On Sunk Costs Musings

On Sunk Costs

Sunk costs are a gift from the past.

In the past you spent some resource, usually time or money, on something that cannot be refunded. Now, in the future, you must decide whether to accept this gift from your former self.

A few years ago I was trying to sell my bookshelf on Facebook marketplace. It was my bookshelf for the last two years and I had become quite fond of it. That day I spent over two hours packing the books into boxes, wiping the shelf down, taking multiple photos, writing up an ad then posting it. I listed it as $50.

Within a few days it was clear that nobody was willing to pay that much for a second-hand bookshelf and thus I grudgingly reduced the price to $20. After a week, still no responses. Then $10. Then $5.

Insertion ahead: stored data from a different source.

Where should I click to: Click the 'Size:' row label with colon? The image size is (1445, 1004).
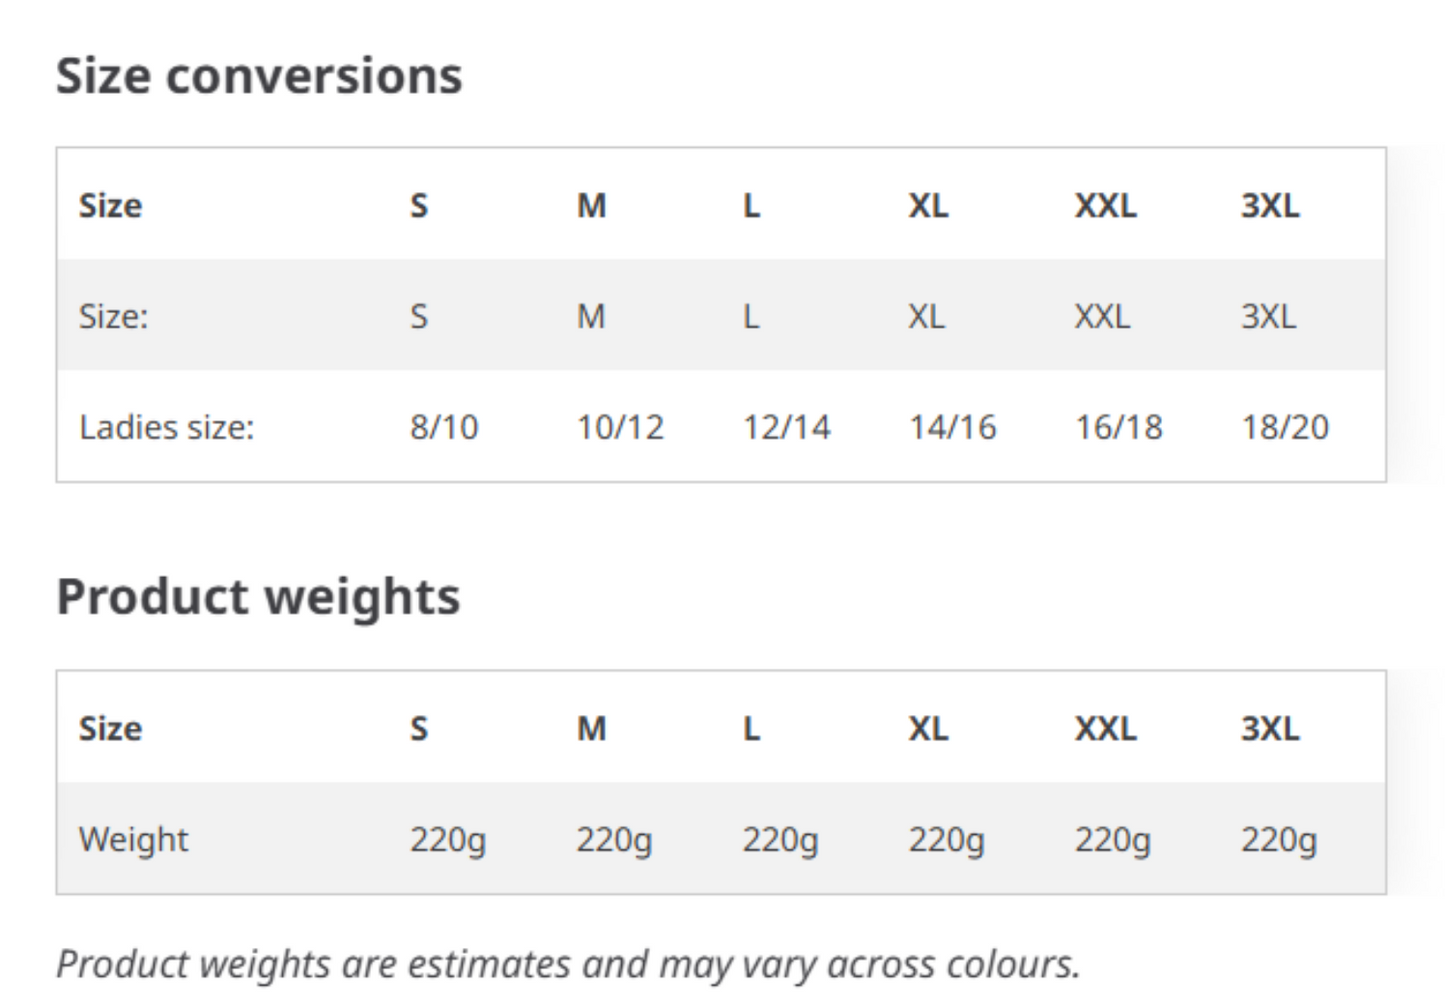click(x=113, y=317)
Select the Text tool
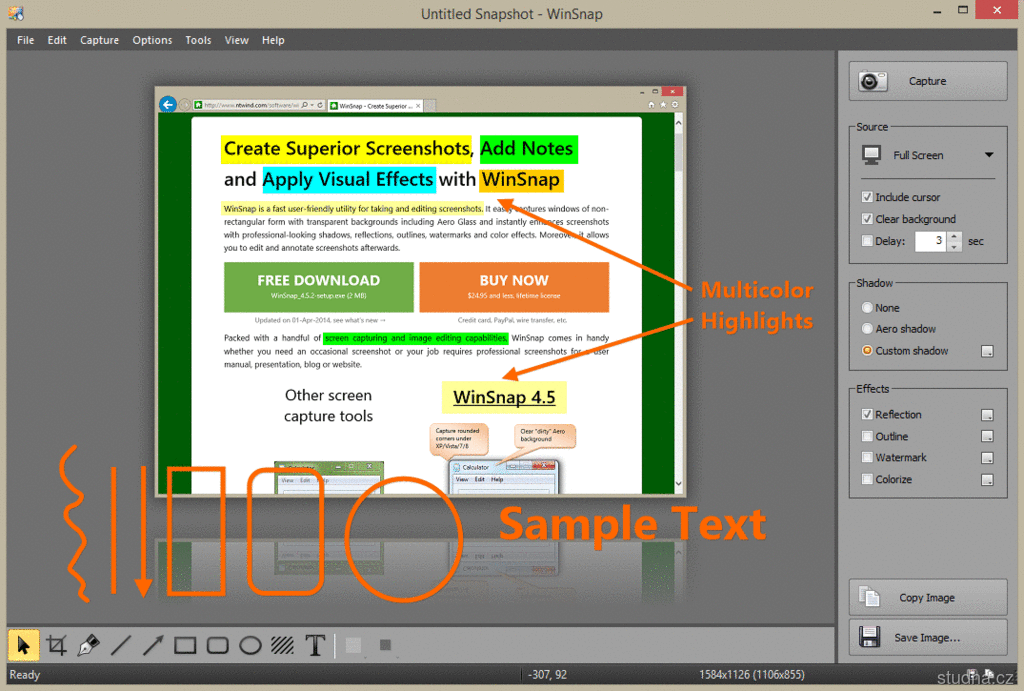 pos(315,645)
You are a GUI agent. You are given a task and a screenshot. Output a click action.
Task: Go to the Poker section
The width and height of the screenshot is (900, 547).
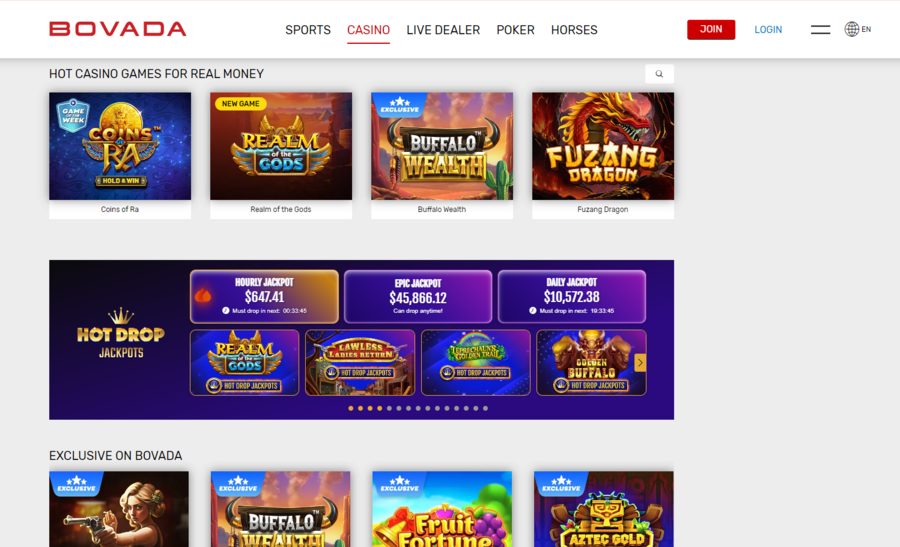[x=515, y=30]
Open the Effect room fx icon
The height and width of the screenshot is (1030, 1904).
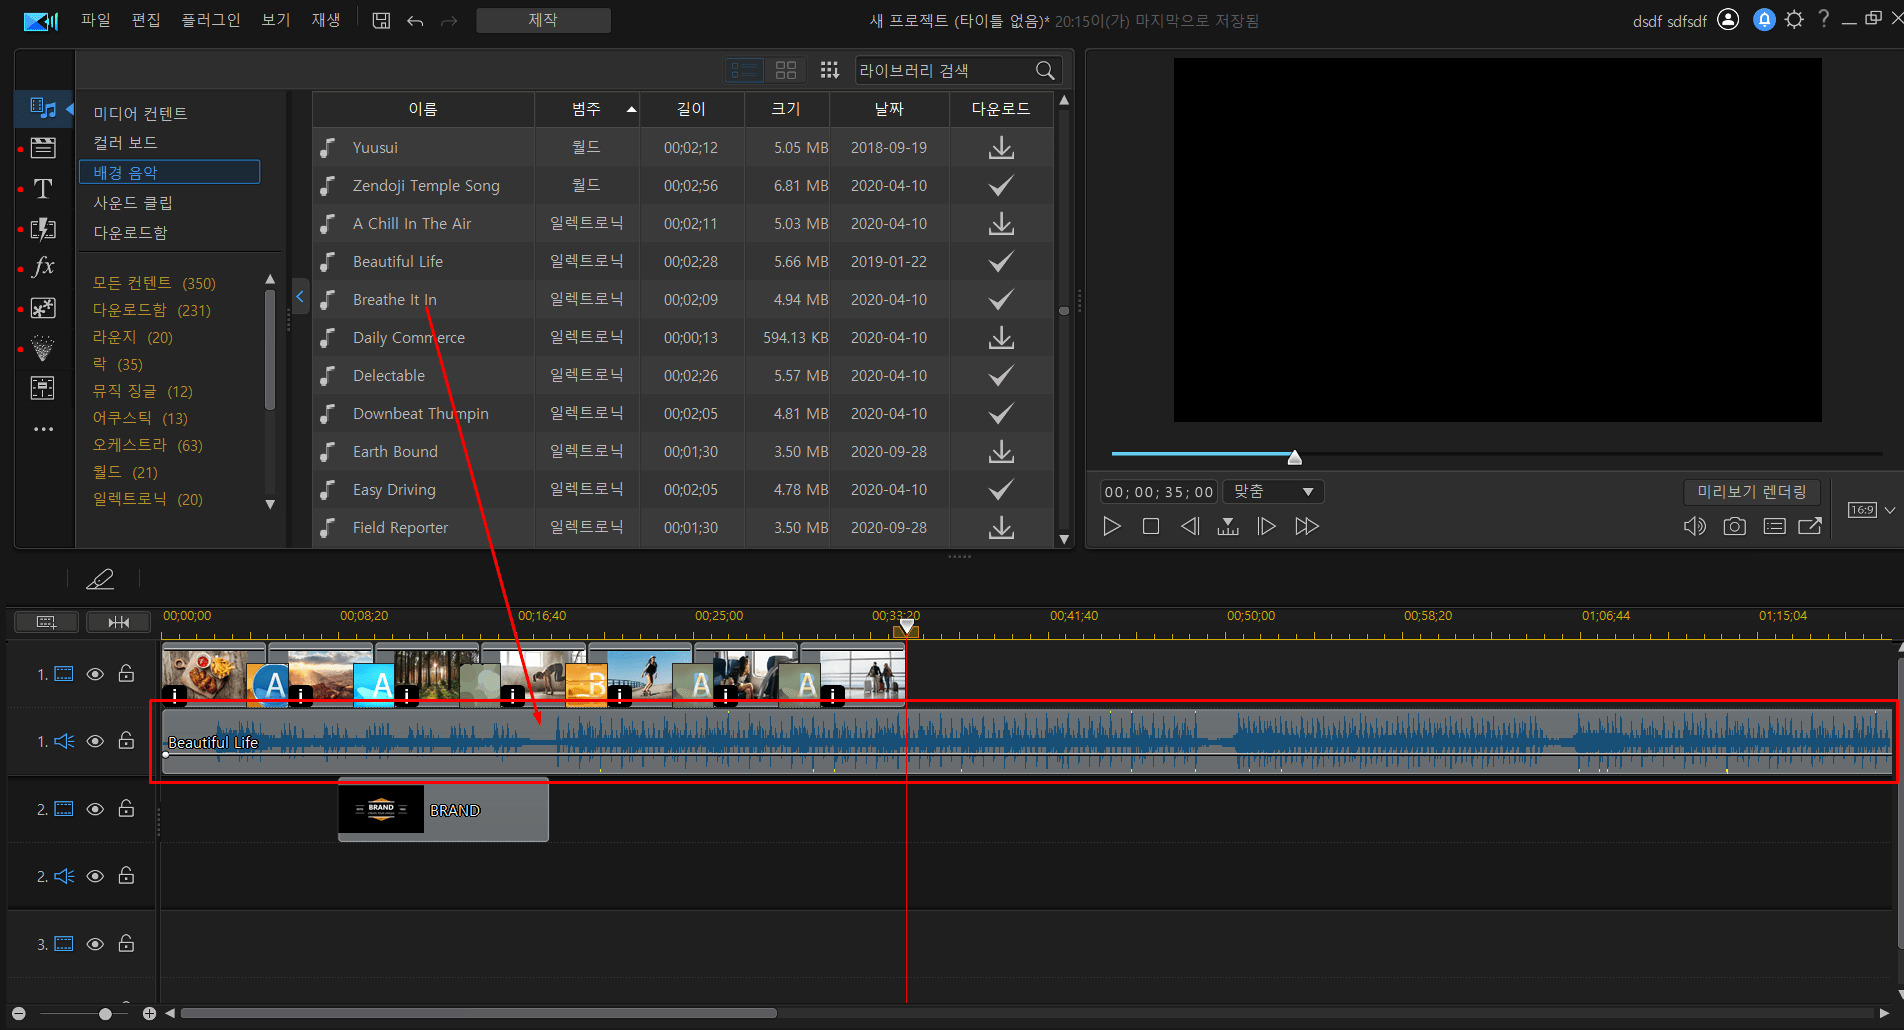click(x=43, y=267)
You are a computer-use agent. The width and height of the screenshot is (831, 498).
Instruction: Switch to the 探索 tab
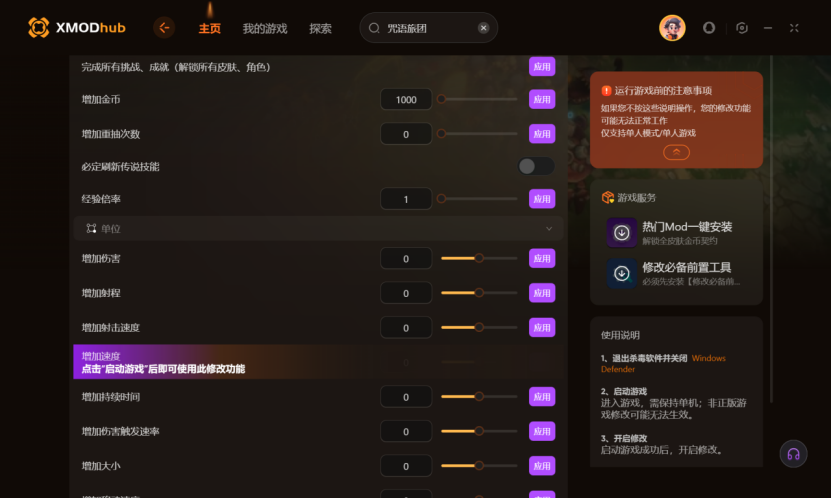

The first inquiry I finally got was one month after the initial listing. It was from a lady who wanted to come inspect it at a time I would be in class. I asked my housemate if he would be home at that time to let her in. He said no – he was working. I began to panic at how to manage this situation.

My housemate, noticing my distress, asked how much I was selling it for. $5, I said. He laughed for a long time. And that’s when I realised the ridiculousness of my situation.

If somebody rocked up at my door and told me to sell a second-hand bookshelf for $5 I would say no. $5 is not worth the time and effort. I could try and get creative – sell it at a higher price or build something new perhaps – but the easiest option is just to get rid of it. The best form of productivity is elimination.

But because I had invested all the time and effort into the bookshelf I convinced myself that it had to sell. That somehow, my efforts of cleaning, photo-taking and ad-writing and its sentimental value over the last few years suddenly made it more valuable. This was, of course, delusional.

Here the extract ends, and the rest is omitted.